WORK TO COMPLETE → Extract the listing below from the line containing "PAYABLE [895, 840]" through the end of the listing, both ends included, and reproduce those lines verbatim with the pictures left out.
━━ RECORDS SHOWN ━━
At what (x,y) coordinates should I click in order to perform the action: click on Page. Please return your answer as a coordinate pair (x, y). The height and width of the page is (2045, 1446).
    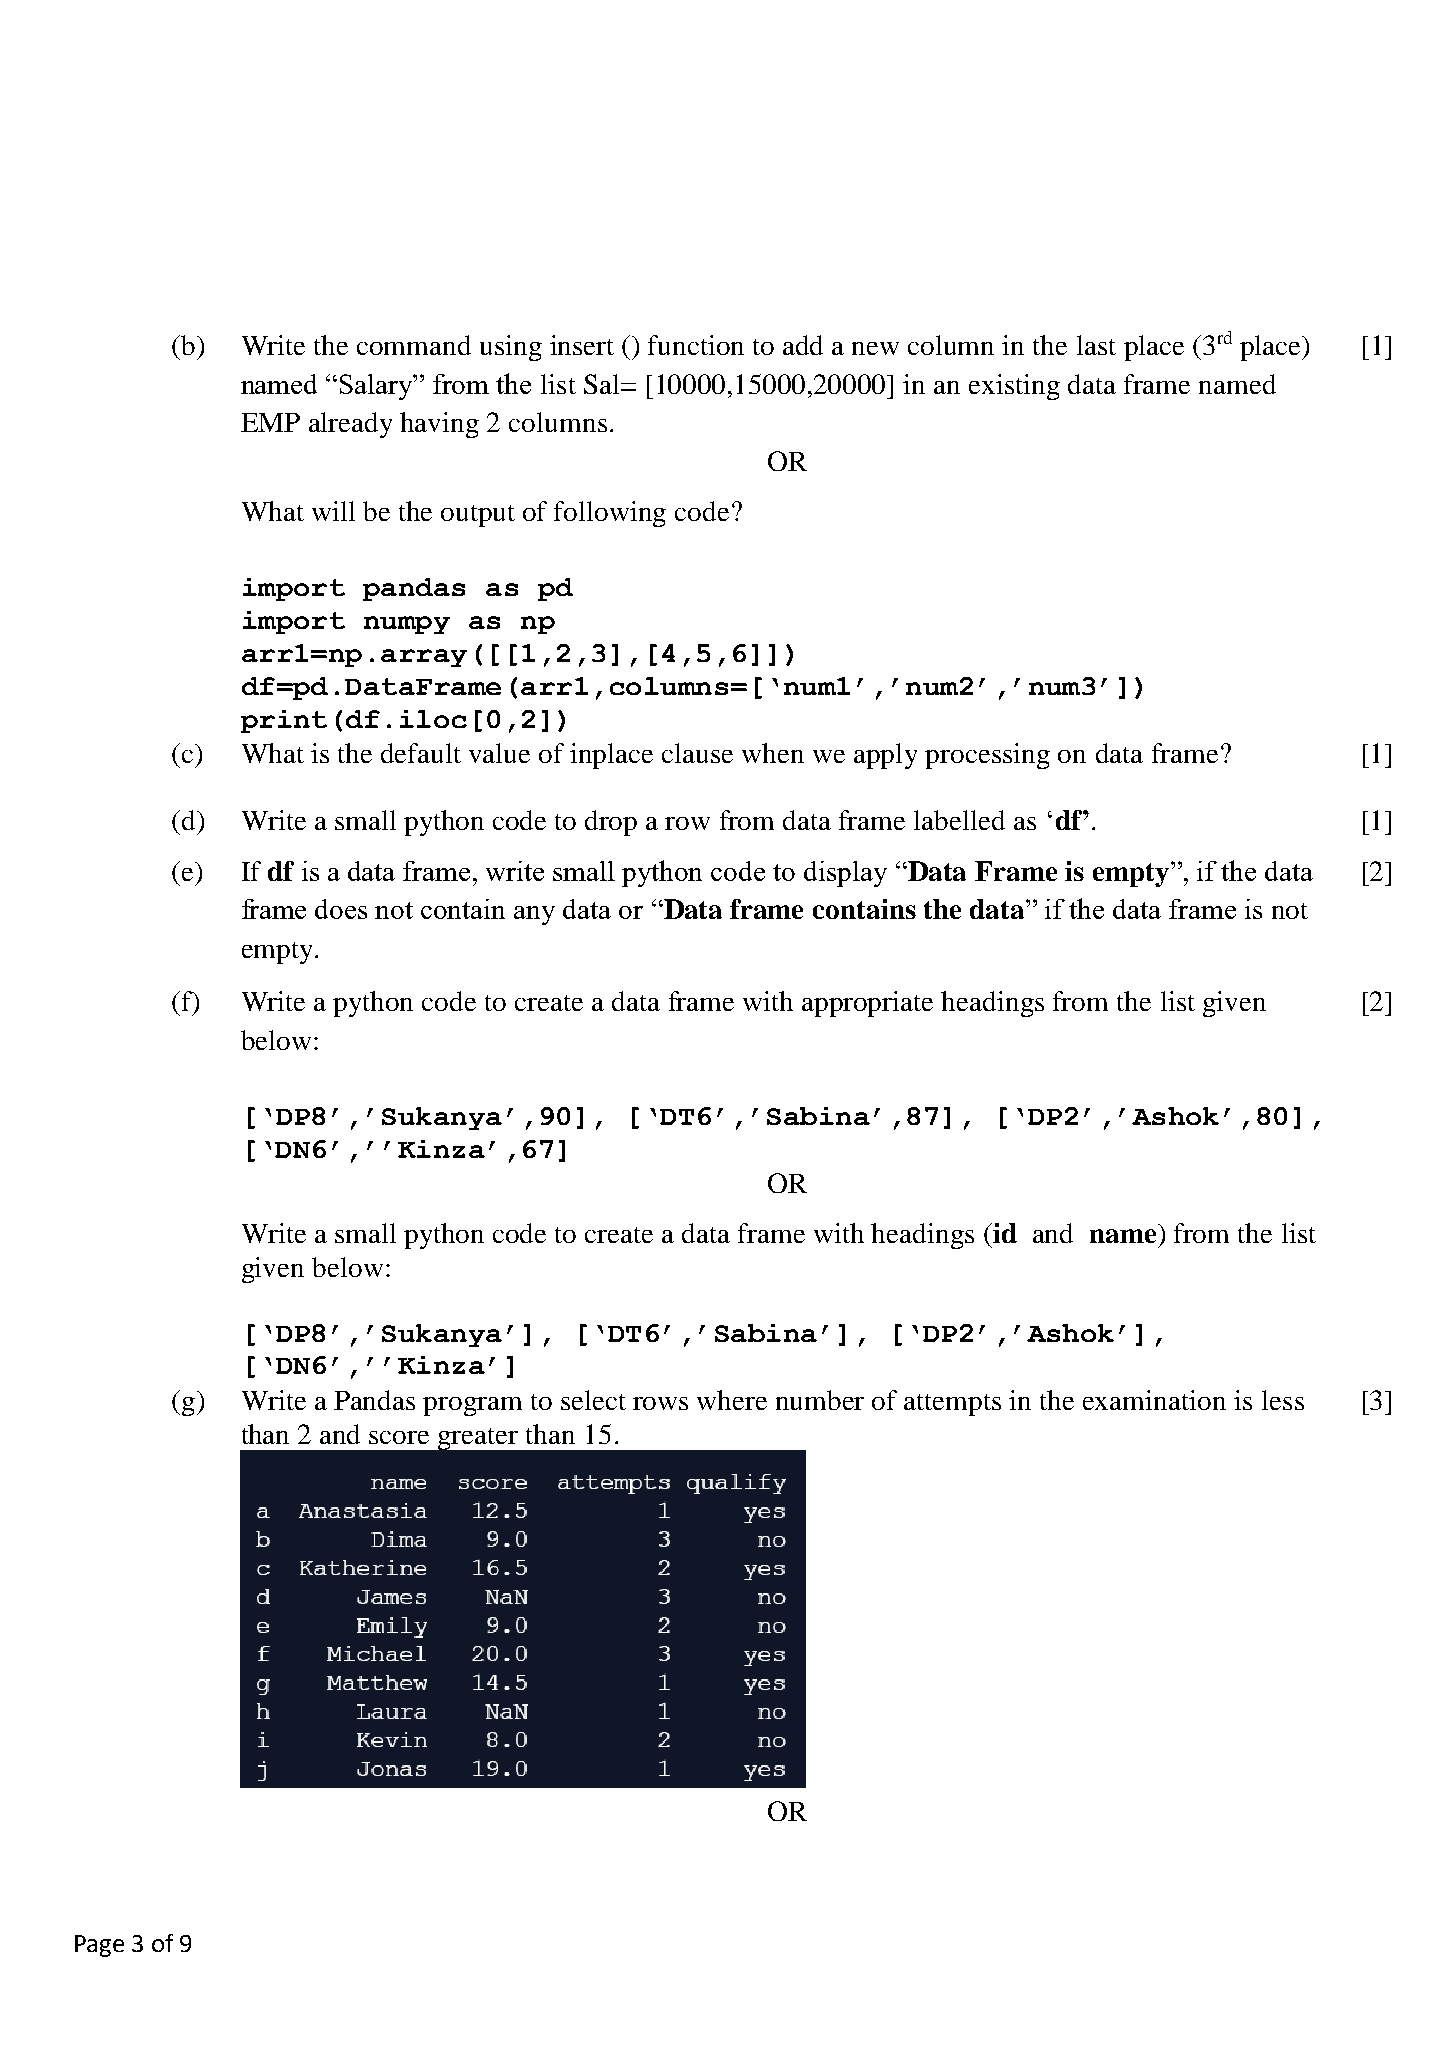
    Looking at the image, I should click on (99, 1946).
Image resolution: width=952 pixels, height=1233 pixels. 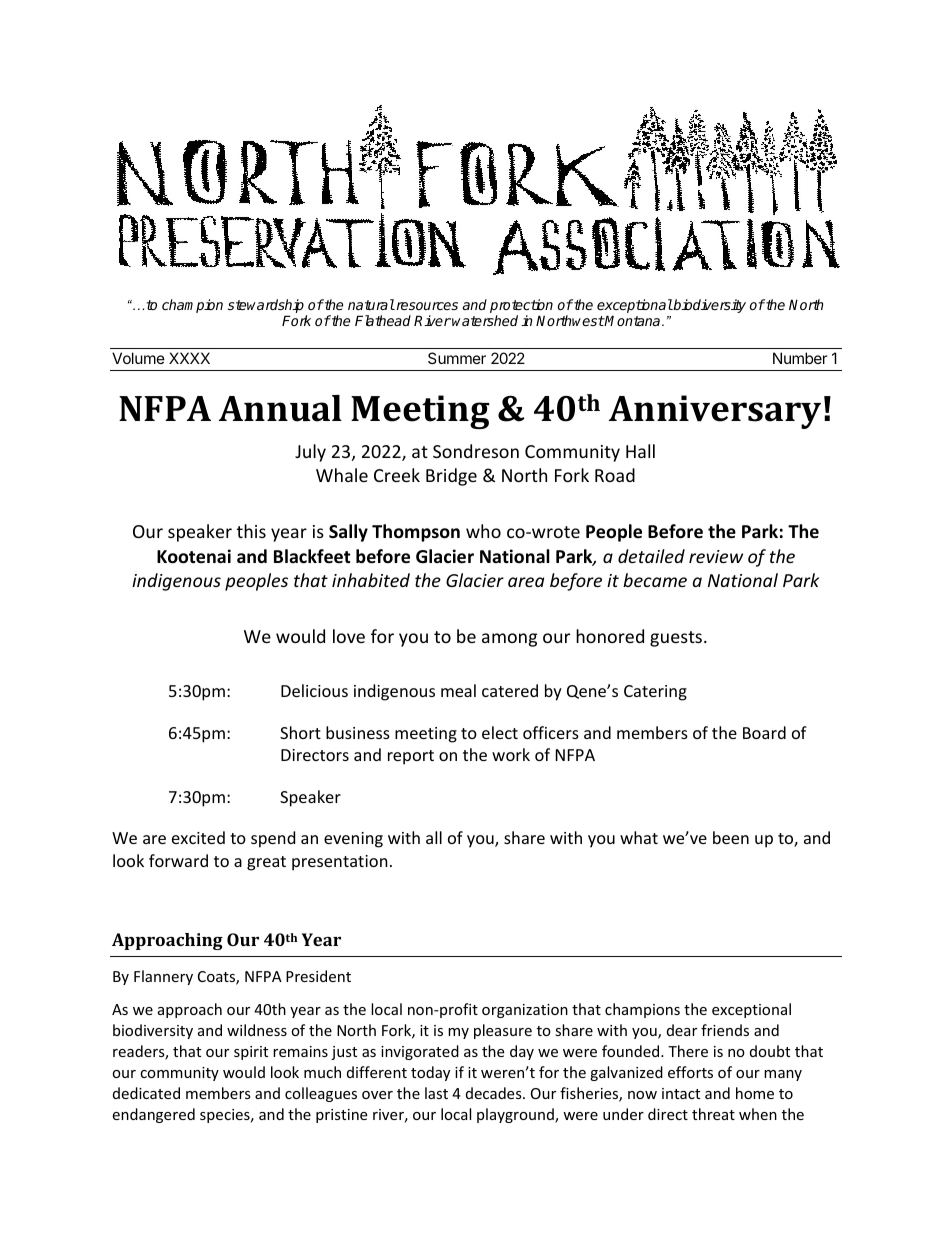 What do you see at coordinates (300, 732) in the screenshot?
I see `Short` at bounding box center [300, 732].
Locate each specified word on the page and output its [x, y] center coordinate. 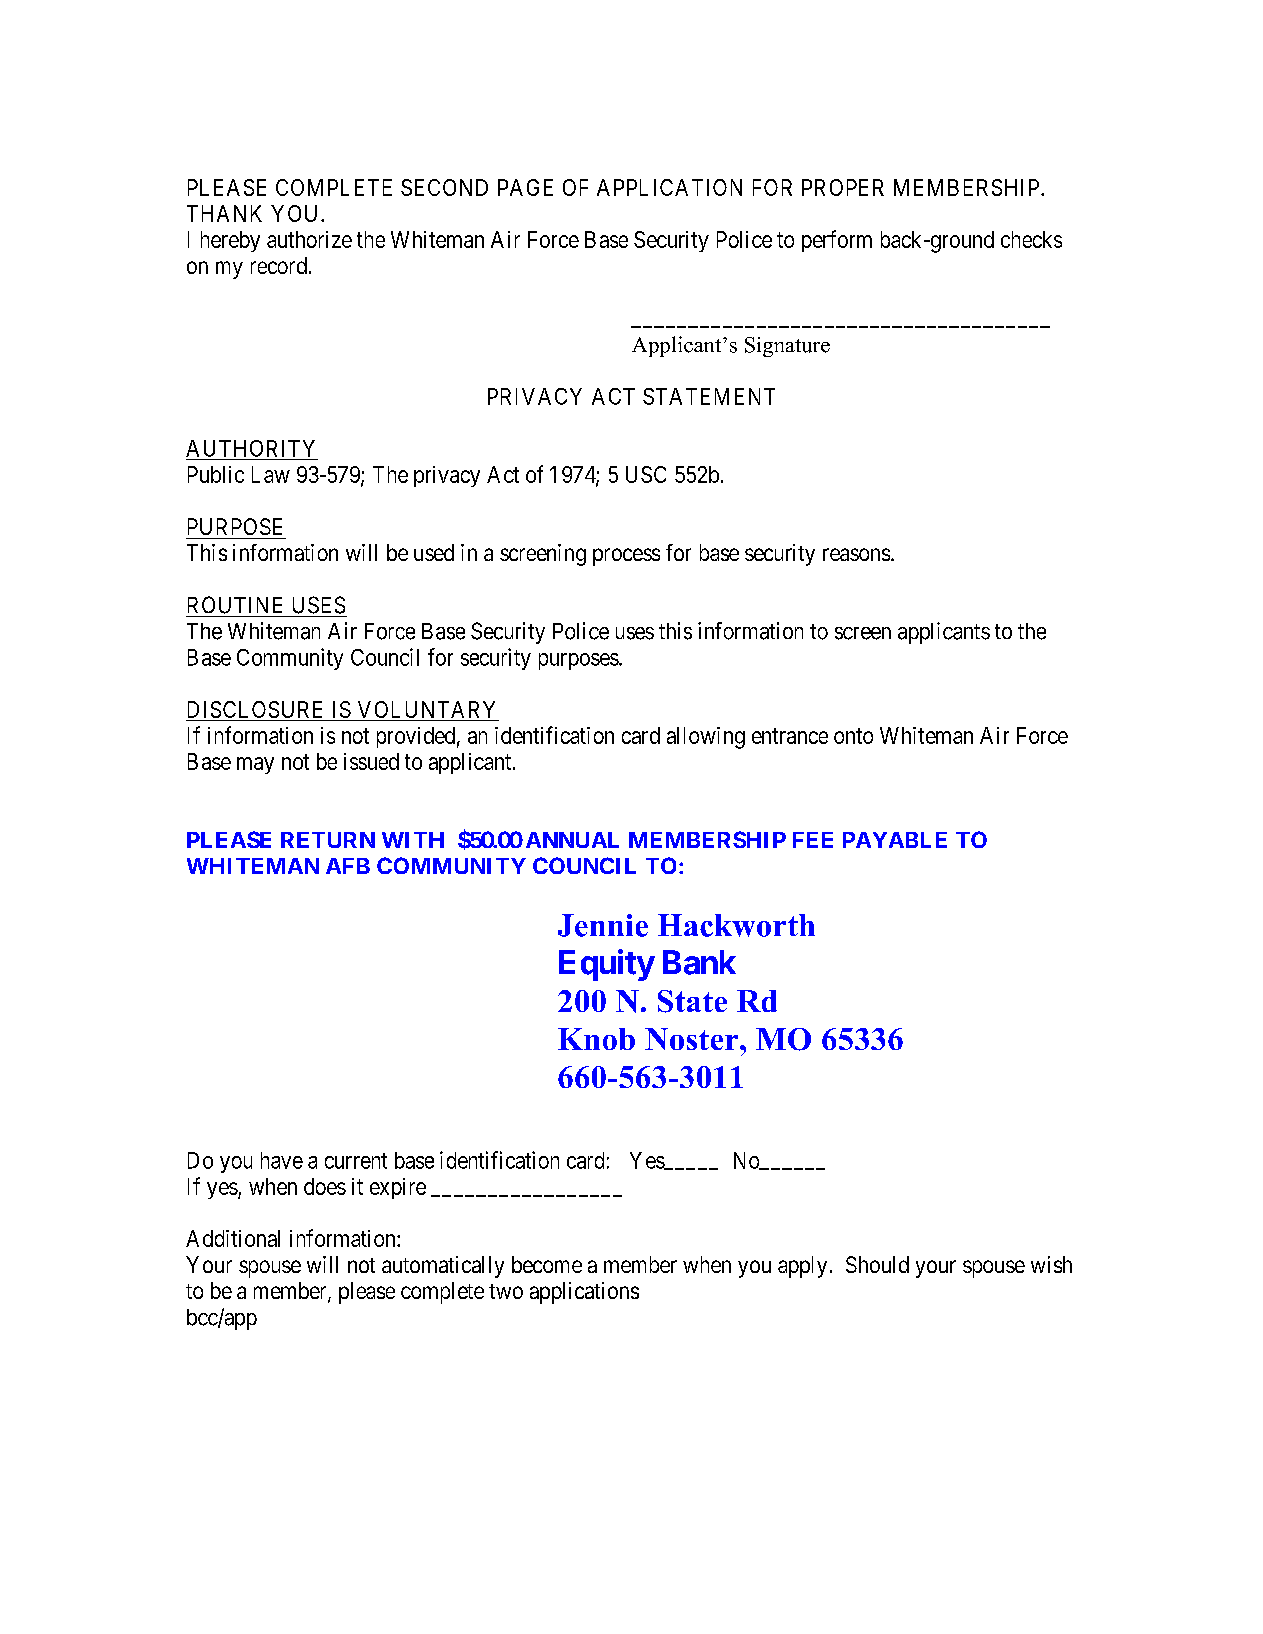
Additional [233, 1238]
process [626, 557]
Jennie [603, 925]
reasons [856, 554]
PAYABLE [895, 840]
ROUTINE [235, 605]
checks [1031, 239]
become [547, 1264]
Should [877, 1264]
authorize [309, 239]
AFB [348, 866]
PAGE [525, 187]
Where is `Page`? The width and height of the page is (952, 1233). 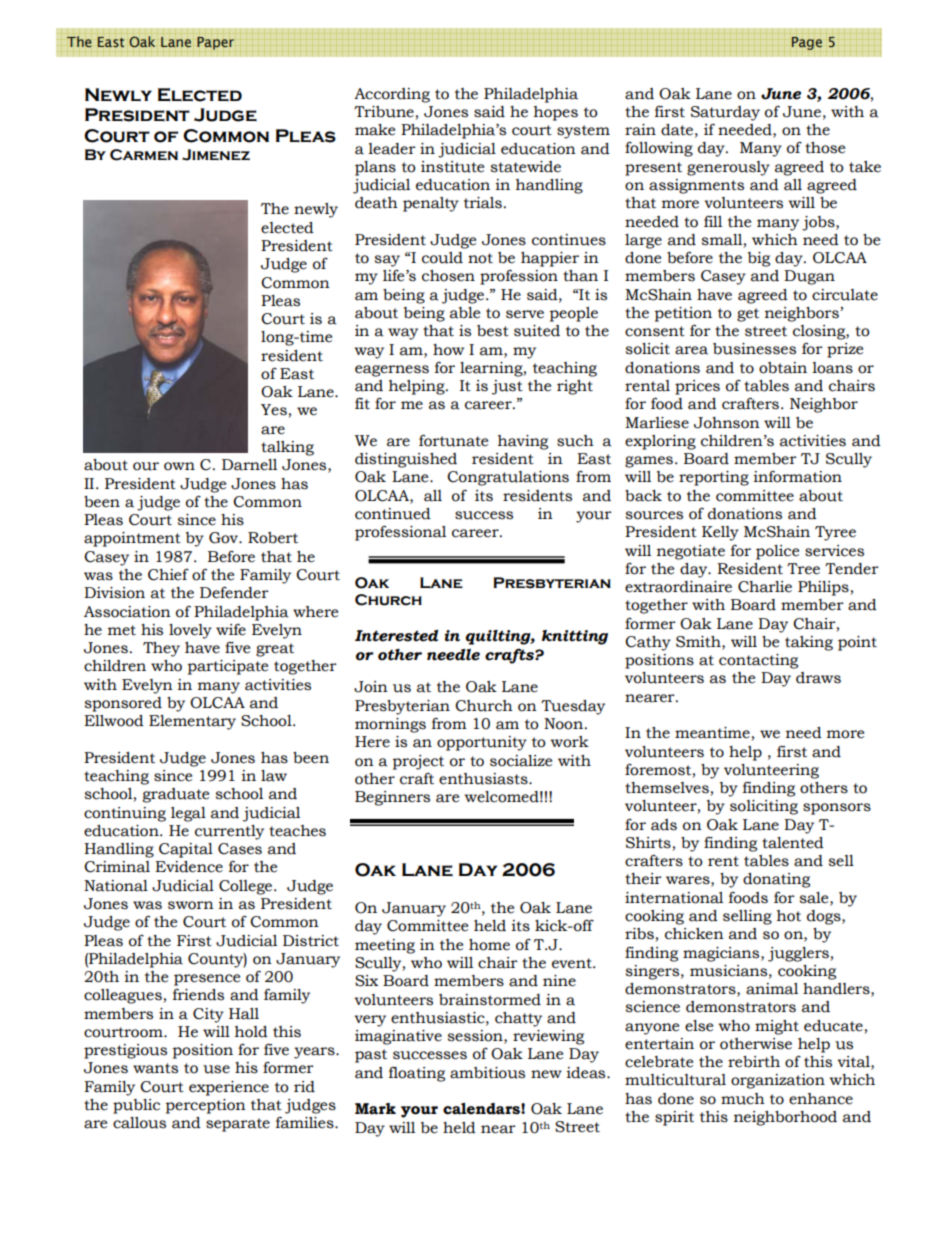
━━━
OUTPUT BELOW →
PAYABLE [895, 840]
ROUTINE [235, 605]
checks [1031, 239]
become [547, 1264]
Should [877, 1264]
authorize [309, 239]
AFB [348, 866]
PAGE [525, 187]
Where is `Page`? The width and height of the page is (952, 1233). 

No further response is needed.